US7223970B2ExpiredUtilityPatentIndex 93
Solid-state gas flow generator and related systems, applications, and methods
Est. expirySep 17, 2023(expired)· nominal 20-yr term from priority
H01J 49/105H01J 49/40F03H 1/00
93
PatentIndex Score
23
Cited by
88
References
33
Claims
Abstract
The invention, in various embodiments, is directed to a solid-state flow generator and related systems, methods and applications.
Claims
exact text as granted — not AI-modified1. A solid-state flow generator comprising,
a first constrained channel having first and second ends, at least one of the first and second ends of the constrained channel being open to allow an effluent to flow into or out of, respectively, the constrained channel,
a first ion source in fluid communication with the constrained channel, and
a first ion attractor in fluid communication with the first ion source for attracting ions from the first ion source to create a flow of an effluent from the first end toward the second end in the constrained channel.
2. The solid-state flow generator according to claim 1 , wherein the first ion source is located outside the constrained channel proximal to the first end, the first ion attractor is located outside the channel proximal to the second end to cause the effluent flow to be in a direction from the first end toward the second end.
3. The solid-state flow generator according to claim 1 , wherein the first ion source is located in the constrained channel between the first and second ends, and the first ion attractor is located outside the constrained channel proximal to second end to cause the effluent flow to be in a direction from the first end toward the second end.
4. The solid-state flow generator according to claim 1 , wherein the first ion source is located outside of the constrained channel proximal to the first end, and the first ion attractor is located in the constrained the channel between the first ion source and the second end to cause the effluent flow to be in a direction from the first end toward the second end.
5. The solid-state flow generator according to claim 1 , wherein the first ion source is located in the channel between the first and second ends, and the first ion attractor is located in the channel between the first ion source and the second end to cause the effluent flow to be in a direction from the first end toward the second end.
6. The solid-state flow generator according to claim 1 , wherein the constrained channel has a plurality of axially extending sides.
7. The solid-state flow generator of claim 6 , wherein at least one of the axially extending sides is open along at least a portion of it's length.
8. The solid-state flow generator of claim 1 , wherein the constrained channel has an ovular cross-sectional shape.
9. The solid-state flow generator of claim 1 , wherein the constrained channel has an opening extending along at least a portion of it's length.
10. The solid-state flow generator of claim 1 , wherein the constrained channel is substantially enclosed along it's length.
11. The solid-state flow generator of claim 1 , wherein at least one side of the constrained channel is partially defined by a component on an integrated circuit board.

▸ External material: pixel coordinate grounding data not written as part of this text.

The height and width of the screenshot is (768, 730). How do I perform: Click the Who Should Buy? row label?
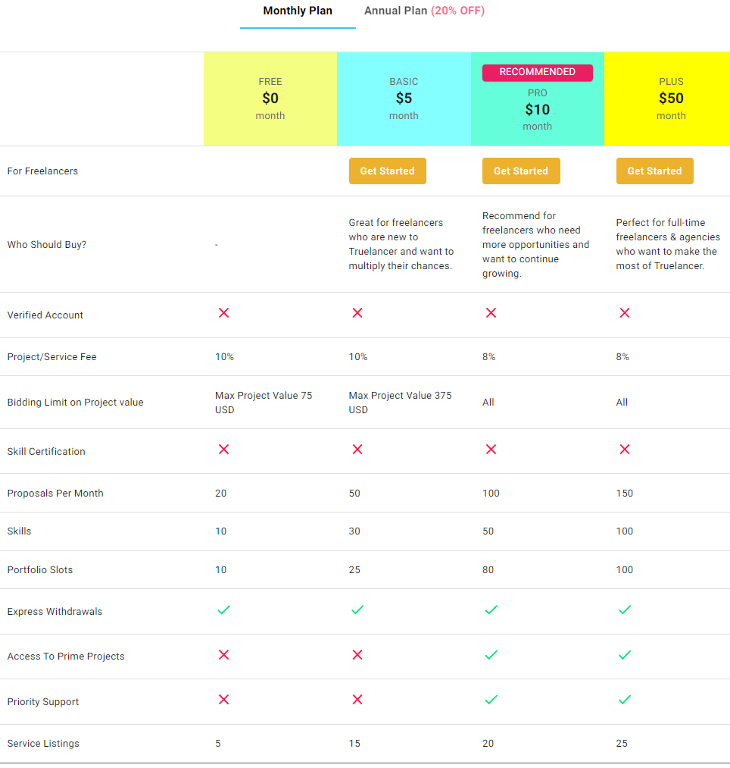(x=47, y=245)
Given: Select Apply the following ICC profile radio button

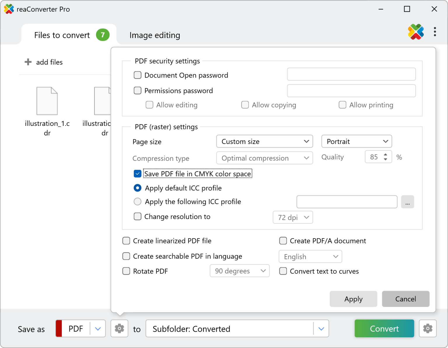Looking at the screenshot, I should pos(137,201).
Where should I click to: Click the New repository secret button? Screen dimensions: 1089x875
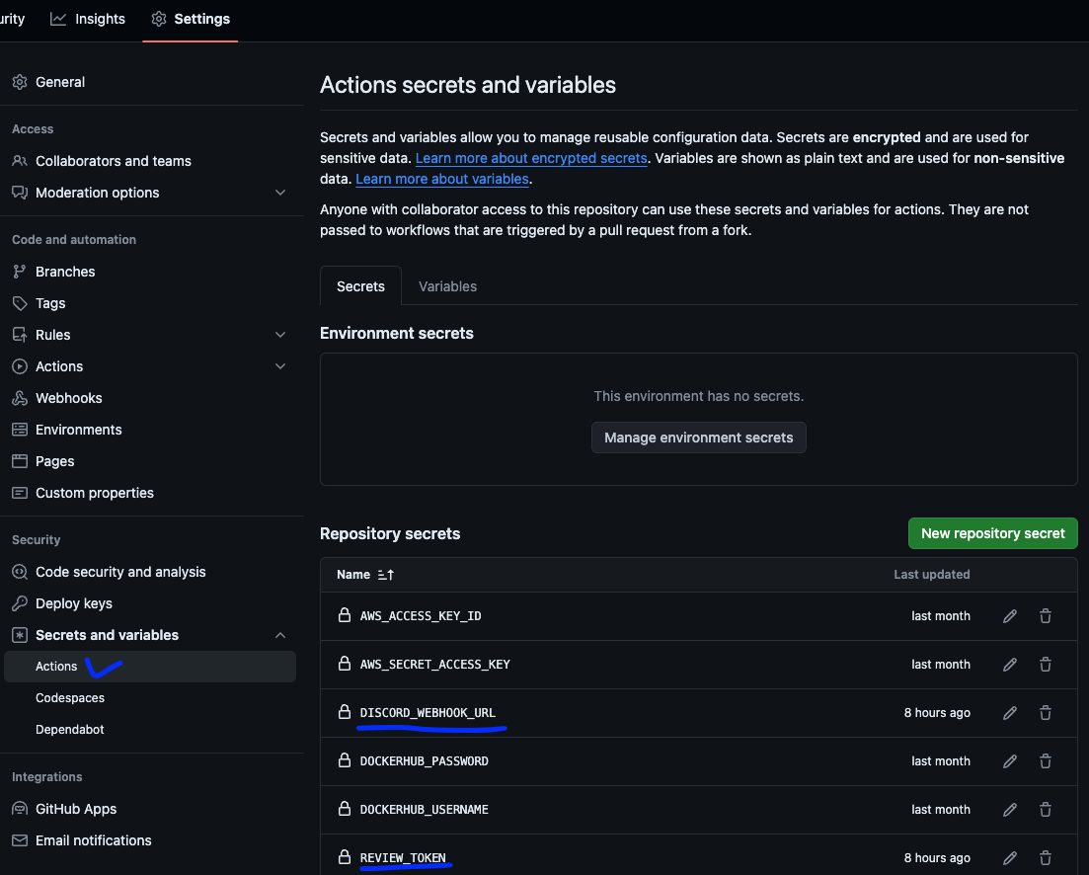(x=992, y=533)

12. The solid-state flow generator of claim 1 including an inlet port located along a length of the constrained channel for allowing a fluid to be introduced into the constrained channel for mixing with the effluent flow.

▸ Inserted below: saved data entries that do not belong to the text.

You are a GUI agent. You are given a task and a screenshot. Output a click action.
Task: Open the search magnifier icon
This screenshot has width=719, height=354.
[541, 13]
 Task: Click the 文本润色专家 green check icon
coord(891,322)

13. The solid-state flow generator of claim 12 , wherein the fluid includes a dopant.
14. The solid-state flow generator of claim 1 including an outlet port located along a length of the constrained channel for allowing a portion of the effluent flow to be directed out of the constrained channel.
15. The solid-state flow generator of claim 1 including a second ion attractor in fluid communication with first ion source for causing at least a portion of the effluent to flow in a direction from the first ion source toward the second ion attractor.
16. The solid-state flow generator of claim 1 including a second ion source and a second ion attractor for causing at least a portion of the effluent to flow in a direction from the second ion source toward the second ion attractor.
17. A solid-state flow generator comprising,
an ion source, and
an ion attractor in fluid communication with the ion source for attracting ions from the ion source to generate a flow of an effluent through a constrained channel.
18. A cooling system comprising,
a solid-state flow generator in fluid communication with a constrained flow channel for creating cooling effluent flow in the constrained channel.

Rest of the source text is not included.